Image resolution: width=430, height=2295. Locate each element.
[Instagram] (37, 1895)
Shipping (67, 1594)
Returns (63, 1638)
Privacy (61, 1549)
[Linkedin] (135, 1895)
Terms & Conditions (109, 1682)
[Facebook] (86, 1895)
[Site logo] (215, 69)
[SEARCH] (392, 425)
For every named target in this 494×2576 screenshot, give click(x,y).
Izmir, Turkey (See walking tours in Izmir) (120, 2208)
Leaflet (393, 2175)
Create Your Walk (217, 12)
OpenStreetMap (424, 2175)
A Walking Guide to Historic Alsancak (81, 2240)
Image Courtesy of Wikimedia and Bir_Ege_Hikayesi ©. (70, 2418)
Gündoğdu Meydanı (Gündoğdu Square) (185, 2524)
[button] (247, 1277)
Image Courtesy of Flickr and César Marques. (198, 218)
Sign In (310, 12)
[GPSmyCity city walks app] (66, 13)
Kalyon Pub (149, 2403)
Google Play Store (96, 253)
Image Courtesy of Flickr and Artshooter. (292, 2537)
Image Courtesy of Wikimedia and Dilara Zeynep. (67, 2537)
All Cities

______________________________

The material should be transcribed in full, character for character.

*RESPONSE TO THE EXERCISE*:
Image resolution: width=430, height=2295. Locate each element.
[Instagram] (37, 1895)
Shipping (67, 1594)
Returns (63, 1638)
Privacy (61, 1549)
[Linkedin] (135, 1895)
Terms & Conditions (109, 1682)
[Facebook] (86, 1895)
[Site logo] (215, 69)
[SEARCH] (392, 425)
For every named target in this 494×2576 screenshot, give click(x,y).
Izmir, Turkey (See walking tours in Izmir) (120, 2208)
Leaflet (393, 2175)
Create Your Walk (217, 12)
OpenStreetMap (424, 2175)
A Walking Guide to Historic Alsancak (81, 2240)
Image Courtesy of Wikimedia and Bir_Ege_Hikayesi ©. (70, 2418)
Gündoğdu Meydanı (Gündoğdu Square) (185, 2524)
[button] (247, 1277)
Image Courtesy of Flickr and César Marques. (198, 218)
Sign In (310, 12)
[GPSmyCity city walks app] (66, 13)
Kalyon Pub (149, 2403)
Google Play Store (96, 253)
Image Courtesy of Flickr and Artshooter. (292, 2537)
Image Courtesy of Wikimedia and Dilara Zeynep. (67, 2537)
All Cities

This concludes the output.